Castelvetro, Giacomo; Riley, Gillian (trans.): The Fruit, Herbs & Vegetables of Italy (Viking, London, 1989)

Castelvetro gives a recipe for crushed fava (broad) beans, which he says can be made into tortellini, then lightly fried in oil to serve. To make mine I used just under 400g of broad beans - some fresh, but mostly frozen. I boiled them with enough water to cover them, and about a 1/2 teaspoon of salt. Instead of crushing them in a mortar, I blended them in the food processor, using only a couple of tablespoonsful of the cooking liquid, and adding in a decent teaspoon of freshly ground black pepper and two tablespoons of oil. I added three small handfuls of sultanas to the mixture, so that there was a fairly even scattering of these throughout.

The mixture was quite stiff and pastelike. I possibly could have added more of the cooking water or extra oil to it to make it a bit smoother, but decided against this as I did not want it to become too liquidy as this would make it difficult to fill the tortellini.

As Castelvetro does not provide a dough recipe, I used a standard pasta mixture of one cup of flour mixed with one egg, a teaspoon of olive oil, and a tablespoon of rosewater in place of water. Rosewater as an ingredient in pasta dough is quite common in Scappi, so I felt quite comfortable about making this substitution.
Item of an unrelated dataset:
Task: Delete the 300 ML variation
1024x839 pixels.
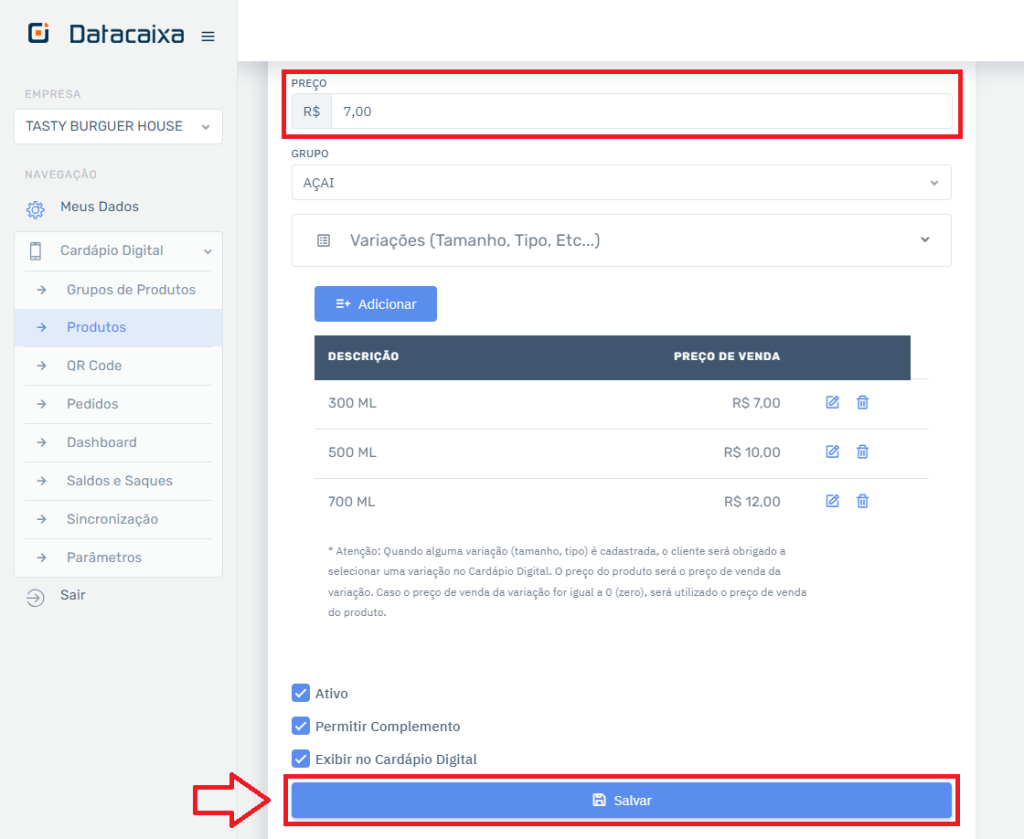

I filled each tortellini with 5-10 grams of filling (1-2 teaspoons), then lightly fried them in olive oil. I have previously deep fried tortellini, and that works especially well.

My testers were in universal agreement that this was not their favourite tortellini, most saying that it was okay but a bit bland. Adding more salt to the cooking water may have helped, and then also perhaps adding more pepper to the mixture. However, given the simplicity of the recipe it is a bit hard to see how it could be made much better.